What you need to do:
[A] Decide whether each statement agrees with the interview text below. Answer yes or no for each, quoting the deciding words. (i) The text gives 200ms at P99 as an example latency threshold for alerts. (ii) The text advises holding cross-team reviews once a year. (iii) The text names Apache Flink as a tool for real-time validation against canonical schemas.
[B] Reproduce the part of the interview text starting at "- Clear documentation" and ending at "fixes and improvements.".

━━ Text block ━━

2. Data governance and quality assurance
- Automated validation and testing. Use tools for schema validation at ingestion to reject or quarantine malformed records and alert the right team immediately.
- Profiling and monitoring. Profile data to detect shifts, missing fields, or anomalies. Real-time dashboards and alerts enable quick issue resolution.
- Data lineage and provenance tracking. Trace data to its source with lineage tools, allowing engineers to pinpoint and address inconsistencies efficiently, fostering transparency and faster resolution.
3. Incremental, scalable architecture
- Decoupled ingestion and transformation layers. Use a data lake or centralized storage as a raw data landing zone, applying consistent transformation logic downstream.
- Schema enforcement in transformation pipelines. Leverage tools like Apache Kafka with schema registry or Apache Flink for real-time validation against canonical schemas, preventing inconsistent data from passing through.
- Event-driven and microservices principles. Design ingestion and transformation with event-driven principles and microservices, enforcing schema compatibility at service boundaries to minimize propagation of bad data.
4. Cross-functional collaboration and documentation
- Regular cross-team reviews. Schedule periodic sessions with data-producing teams to align on schema changes, data quality incidents, and lessons learned.
- Clear documentation protocols. Maintain a centralized portal with guidelines for adding fields, updating schemas, and introducing data sources, including rationale, impact analysis, and migration plans.
- Feedback loops with stakeholders. Engage stakeholders early to validate schema changes, communicate timelines, and ensure modifications support business needs and data consistency.
5. Continuous improvement and adherence to best practices
- Scalable and flexible design. Ensure the architecture adapts to data growth using domain-driven design, data contracts, and schema evolution.
- Tooling and automation. Automate data cataloging, schema management, quality checks, and lineage with top-tier tools, enabling engineers to focus on improvements.
- Customer focus and responsiveness. Maintain feedback channels, address issues promptly, and keep stakeholders updated on fixes and improvements.
Ensuring data consistency in a multi-source environment requires strong governance, a refined canonical schema, automated validations, and collaboration. This stabilizes pipelines, builds trust, and drives better decisions.
Hyperight: What are some key considerations when designing systems that can handle peaks of up to 10,000 requests per second?
Dmytro Basan: Imagine launching a new data streaming platform for thousands of users. Everything’s fine until traffic surges to 10,000 requests per second. Without proper monitoring or scalable architecture, the system struggles – latency spikes, the database overloads, and users leave frustrated. Your team scrambles to react, but lacks the metrics to make informed decisions.
Now, consider an alternate scenario – one where the system handles such peaks gracefully, ensuring performance, reliability, and scalability.
1. Begin with monitoring and observability
Effective systems start with strong observability. Every service tracks key metrics like throughput, CPU usage, and latency at percentiles like P99. Distributed tracing follows requests across load balancers, caches, and databases, helping spot bottlenecks in real-time. Alerts tied to Service Level Objectives (SLOs) notify you when latency exceeds thresholds, such as 200ms at P99, before users notice. This visibility enables quick, informed responses to issues.

━━━
━━ Supplied data ━━

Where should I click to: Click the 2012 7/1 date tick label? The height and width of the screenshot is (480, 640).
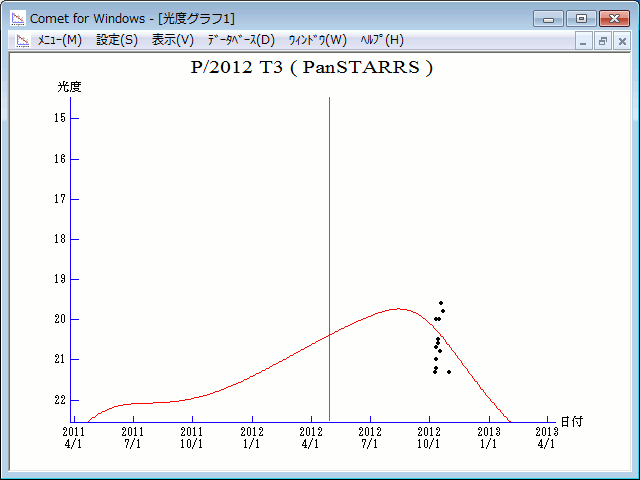pyautogui.click(x=371, y=437)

━━━

Task solutions:
[A]
(i) Yes: "such as 200ms at P99"
(ii) No: "Schedule periodic sessions with data-producing teams"
(iii) Yes: "Leverage tools like Apache Kafka with schema registry or Apache Flink for real-time validation against canonical schemas"

[B]
- Clear documentation protocols. Maintain a centralized portal with guidelines for adding fields, updating schemas, and introducing data sources, including rationale, impact analysis, and migration plans.
- Feedback loops with stakeholders. Engage stakeholders early to validate schema changes, communicate timelines, and ensure modifications support business needs and data consistency.
5. Continuous improvement and adherence to best practices
- Scalable and flexible design. Ensure the architecture adapts to data growth using domain-driven design, data contracts, and schema evolution.
- Tooling and automation. Automate data cataloging, schema management, quality checks, and lineage with top-tier tools, enabling engineers to focus on improvements.
- Customer focus and responsiveness. Maintain feedback channels, address issues promptly, and keep stakeholders updated on fixes and improvements.